10.2. Nested Loops

A nested loop is a loop within a loop, an inner loop within the body of an outer one. What happens is that the first pass of the outer loop triggers the inner loop, which executes to completion. Then the second pass of the outer loop triggers the inner loop again. This repeats until the outer loop finishes.
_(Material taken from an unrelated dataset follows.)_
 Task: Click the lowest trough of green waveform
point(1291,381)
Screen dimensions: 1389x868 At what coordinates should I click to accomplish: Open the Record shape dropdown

Of course, a break within either the inner or outer loop may interrupt this process.


Example 10-19. Nested Loop

   1 #!/bin/bash
   2 # Nested "for" loops.
   3 
   4 outer=1             # Set outer loop counter.
   5 
   6 # Beginning of outer loop.
   7 for a in 1 2 3 4 5
   8 do
   9   echo "Pass $outer in outer loop."
  10   echo "---------------------"
  11   inner=1           # Reset inner loop counter.
  12 
  13   # Beginning of inner loop.
  14   for b in 1 2 3 4 5
  15   do
  16     echo "Pass $inner in inner loop."
  17     let "inner+=1"  # Increment inner loop counter.
  18   done
  19   # End of inner loop.
  20 
  21   let "outer+=1"    # Increment outer loop counter. 
  22   echo              # Space between output in pass of outer loop.
  23 done               
  24 # End of outer loop.
  25 
  26 exit 0

See Example 26-7 for an illustration of nested "while" loops, and Example 26-9 to see a "while" loop nested inside an "until" loop.